<<<<

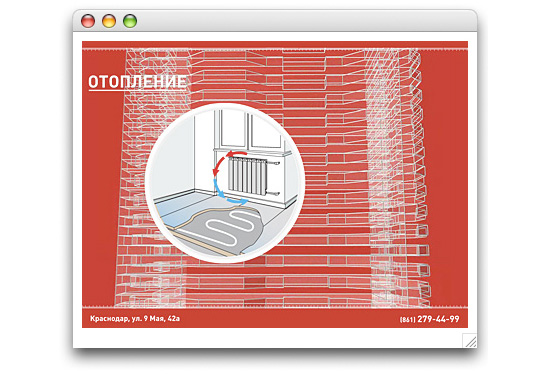Click the green zoom window button
Screen dimensions: 550x379
point(130,21)
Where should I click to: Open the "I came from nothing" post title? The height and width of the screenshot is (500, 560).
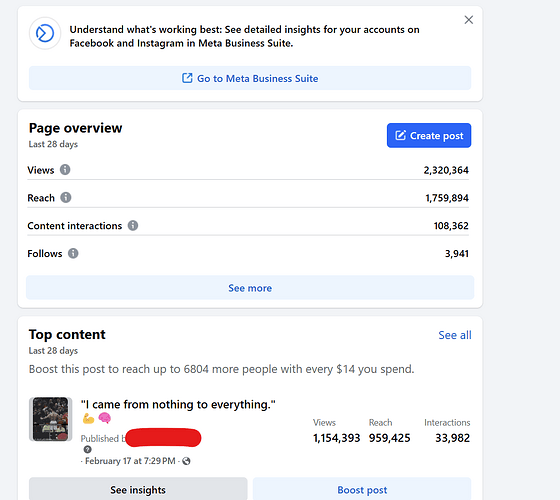(x=178, y=404)
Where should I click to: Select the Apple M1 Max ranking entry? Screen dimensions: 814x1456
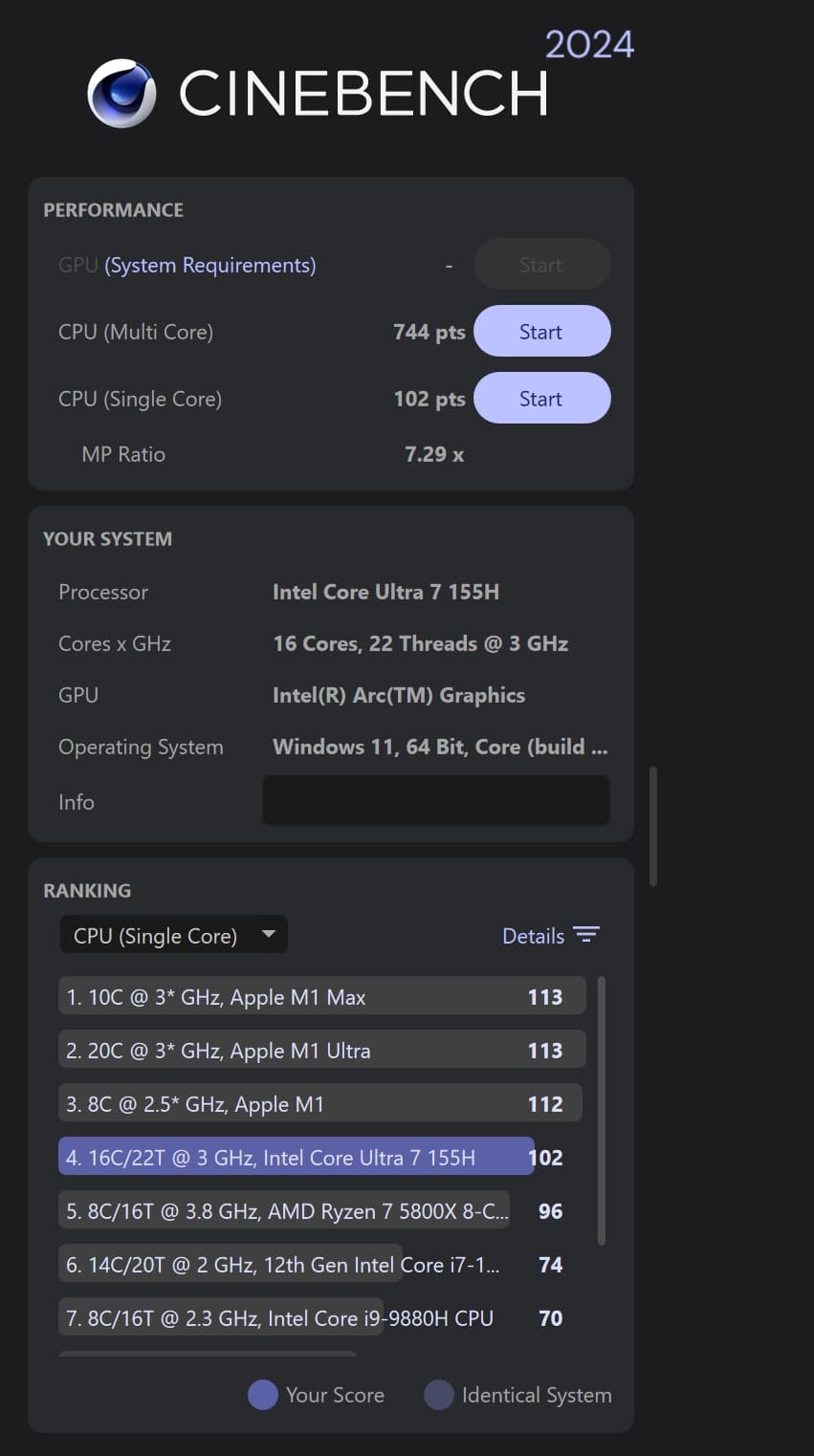pos(321,997)
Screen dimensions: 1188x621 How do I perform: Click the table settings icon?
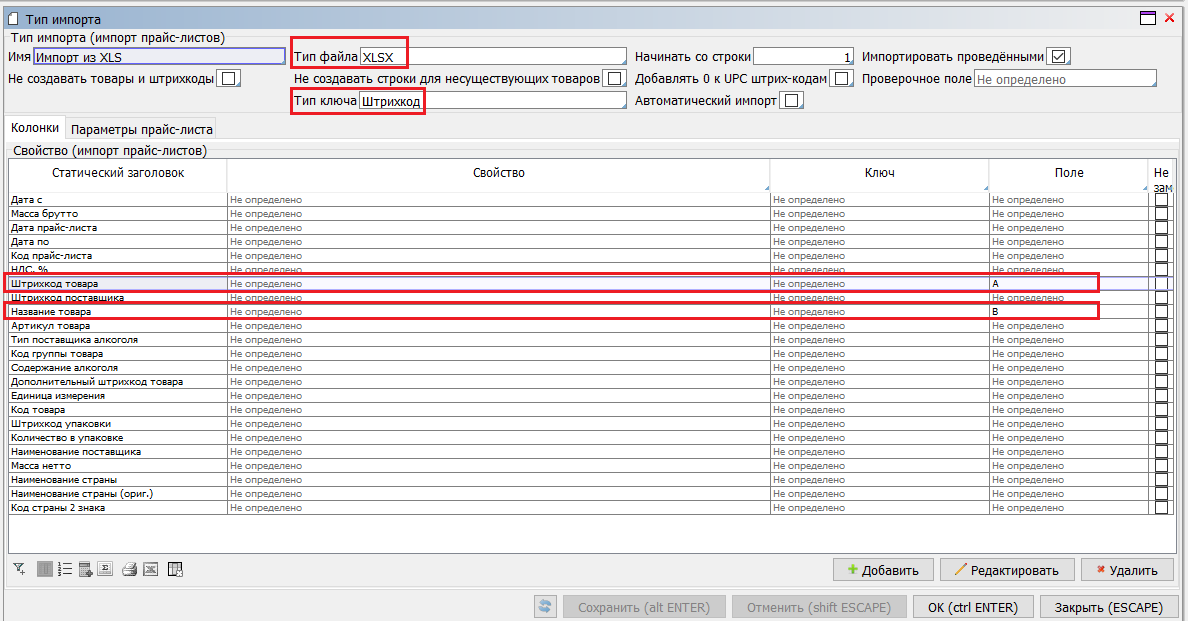(176, 570)
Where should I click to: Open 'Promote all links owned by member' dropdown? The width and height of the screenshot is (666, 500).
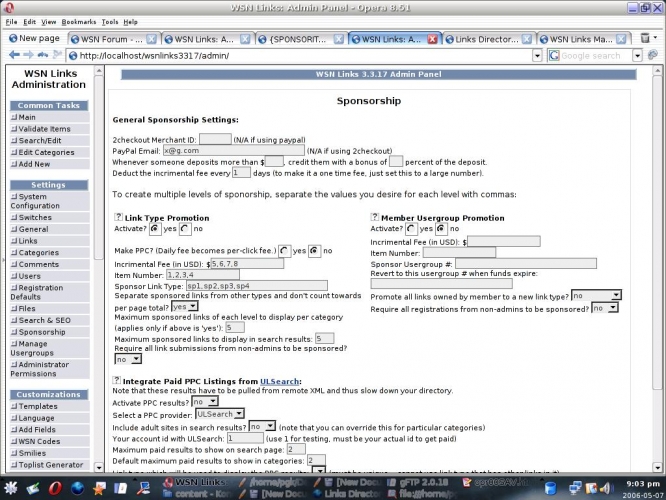596,296
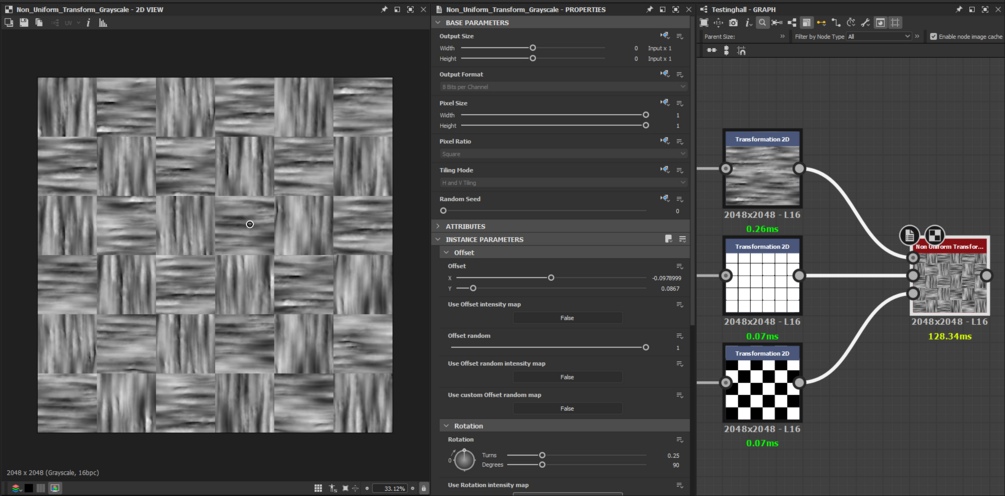This screenshot has width=1005, height=496.
Task: Activate the magnifier search tool in graph
Action: pos(762,22)
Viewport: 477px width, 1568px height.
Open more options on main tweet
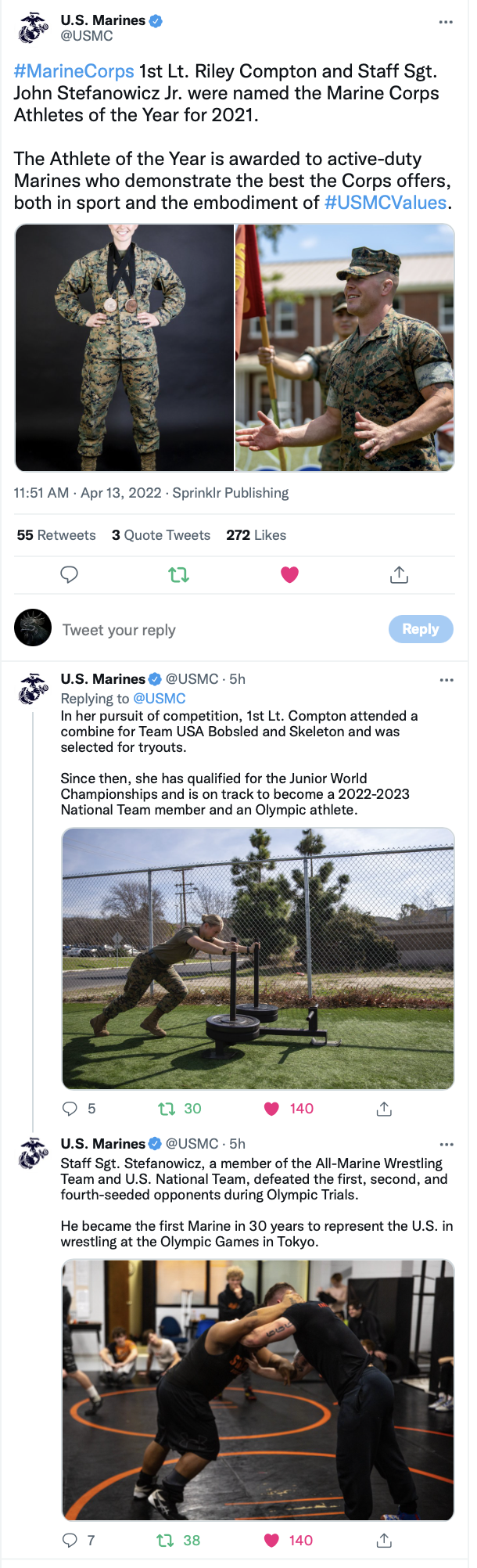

>>>>

• Work to complete
Repeat only the lines from the one with "Screen dimensions: 1188x621" through the end of the data, both included and exactly as written. Pictures stay out of the copy.

• Solution for this exercise
Screen dimensions: 1188x621 How do I perform: Click the table settings icon?
(176, 570)
Where should I click to: Open 'Promote all links owned by member' dropdown? The width and height of the screenshot is (666, 500).
596,296
This screenshot has width=1005, height=496.
Task: Activate the magnifier search tool in graph
Action: pos(762,22)
Viewport: 477px width, 1568px height.
Open more options on main tweet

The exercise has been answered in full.